The Richness of Life party's complaint against national broadcaster ERR has been rejected by the office of the Chancellor of Justice.
The party had filed the complaint after ERR broadcasting rules meant it was ineligible for automatic inclusion in a series of pre-election televised debates. The regulations stated that only parties running the maximum 125 candidates at the general election, ie. a full list of candidates in every district, would appear on the broadcasts. Richness of Life is running candidates in all 12 districts, but on average only around three candidates per district.
Richness of Life challenged the requirement as discriminatory, but the regulations were not found by the chancellor of justice's office to be in breach of the Estonian constitution.
This is not the first time ERR has faced a challenge, when it comes to its election coverage, though not always at the justice chancellor's office. This time the justice office asked ERR for an explanation of the regulations.
Chancellor's office found ERR regulations satisfactory
ERR in turn justified the distinction, between parties who met the 125-candidate criterion and those who did not, with reference to the obligation to ensure journalistic content and accountability.
The chancellor or justice office wrote to Richness of Life, on finding ERR's explanation satisfactory, noting that it takes a holistic approach to the media in electoral broadcasts.
"The electoral debate regimen covers all television and radio channels as well as the web portal, thus the established procedure must be dealt with in its entirety, not just one confined to one channel or programme.

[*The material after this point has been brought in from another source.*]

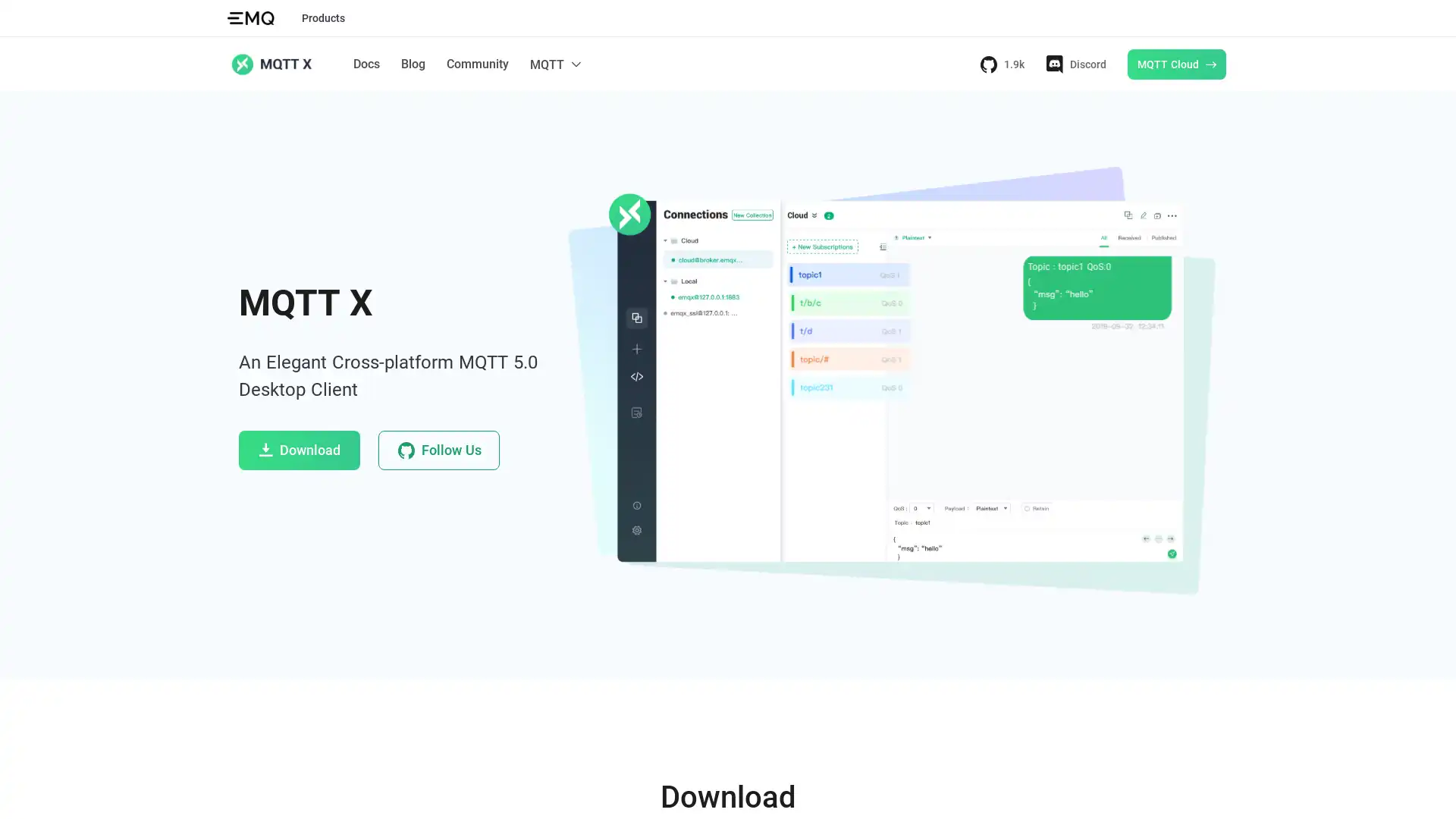  What do you see at coordinates (728, 112) in the screenshot?
I see `Docs` at bounding box center [728, 112].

Everyone concerned must be given the opportunity to present their views,'' the letter read, before noting that the party candidate restriction implemented by ERR is not a new thing, having already been in place ahead of the 2015 elections.

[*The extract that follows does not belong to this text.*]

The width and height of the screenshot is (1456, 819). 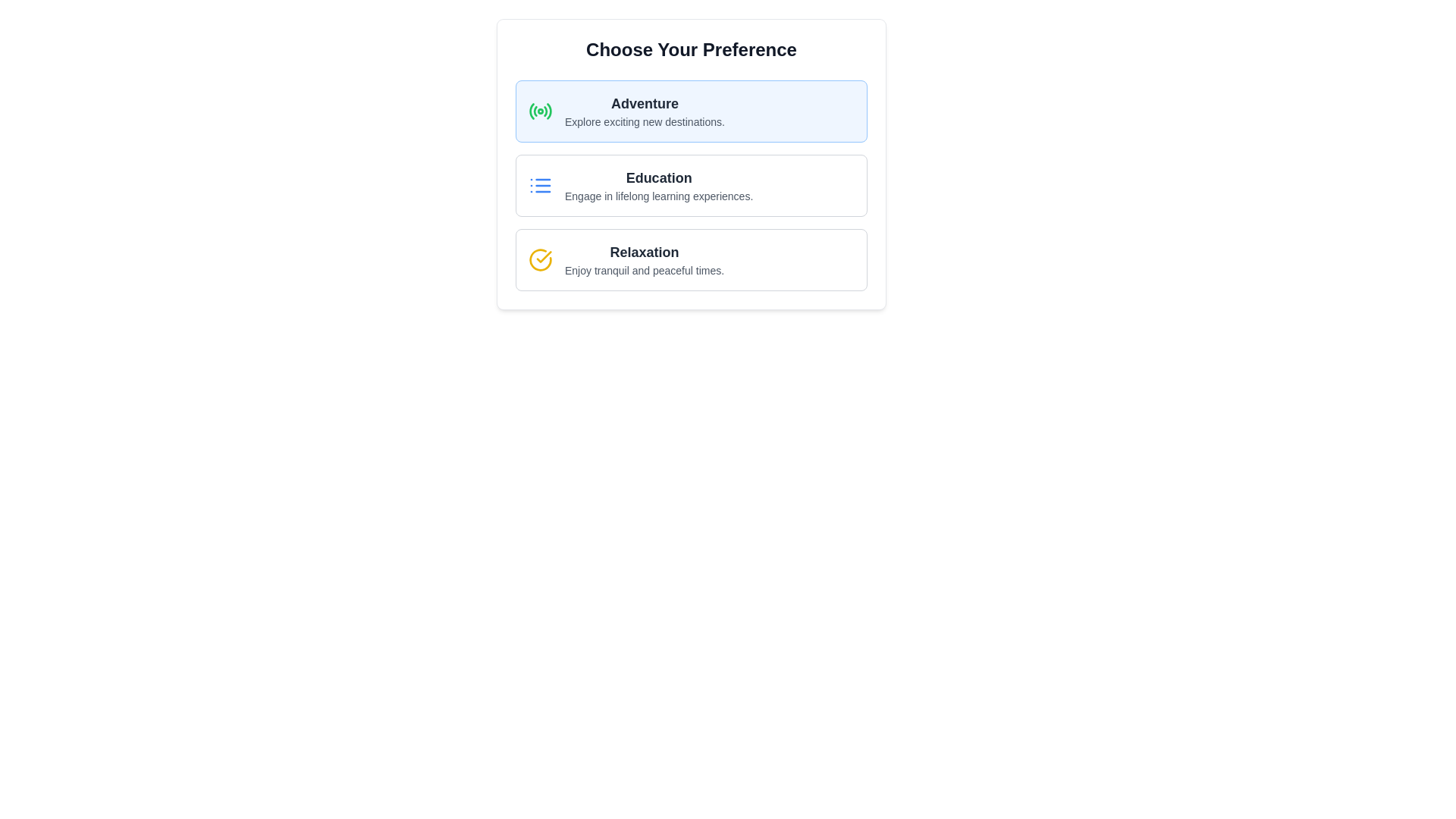 What do you see at coordinates (691, 185) in the screenshot?
I see `the Selectable Menu Card for the theme 'Education'` at bounding box center [691, 185].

''Thus this is not the first such restriction,'' the letter noted.
One issue which smaller parties such as Richness of Life, which was only formed in the latter part of 2018, is that, lacking state subsidies (which only elected parties receive) or a large income either in the form of membership fees or donations, individual candidates often have to stump up election deposits themselves.
Not the only small or under-funded party out there
''It is now doubt difficult for a party currently unrepresented in the Riigikogu or one which is newly formed to pay the maximum amount of deposits. However, in the current election, both new and currently unrepresented political parties have, despite a lack or even complete absence of state budget support, have submitted full candidate lists,'' the letter went on.

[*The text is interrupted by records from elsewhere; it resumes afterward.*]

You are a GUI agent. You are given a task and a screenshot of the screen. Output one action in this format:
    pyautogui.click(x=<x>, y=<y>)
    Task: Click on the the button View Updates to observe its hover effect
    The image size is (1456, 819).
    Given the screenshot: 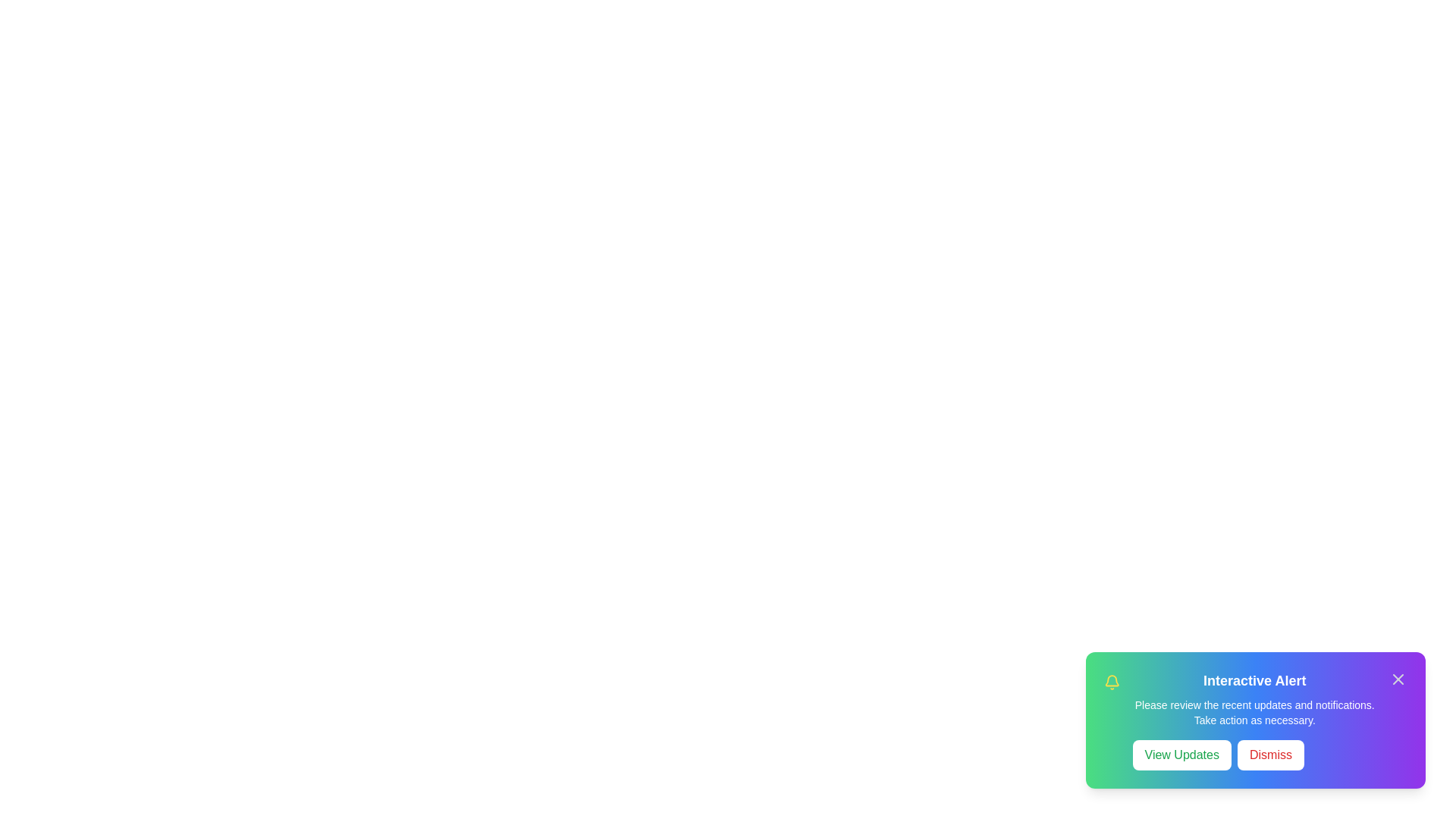 What is the action you would take?
    pyautogui.click(x=1181, y=755)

Another new party on the political scene, Estonia 200, is running a full list, as is the Green Party, which has no Riigikogu seats at present.
The chancellor of justice office also noted that even if ERR's board had amended its regulations green light Richness of Life for the TV broadcasts, this would have resulted in some justified dissatisfaction amongst those parties which had brought full lists of candidates and the related deposits, only to find an exception made after the fact.
There will be a total of four 75-minute election debate specials, called Election studio, the first of which aired at 21.40 EET on Wednesday, 6 February. Richness of Life picketed ERR's TV house ahead of the broadcast.
The board regulations does not exempt Richness of Life, a party which polls around 1% of support in most opinion surveys, from other ERR broadcasts or items. Within the week or so preceding the time of writing, Richness of Life candidates had been invited to an ERR-hosted all-woman English language debate (which it did not provide anyone for), a similar debate organised by the American Chamber of Commerce (AmCham) and live-streamed by ERR at the Tallinn Hilton Park Hotel, replete with buffet lunch and a panel including a former prime minister (which the party did send a candidate to), a Vikerradio interview with Arp Müller, and a lengthy English-language interview with founder member Artur Talvik.
Artur Talvik's father, Mati, was a veteran ETV journalist, whose funeral service was held at the TV House in late summer 2018.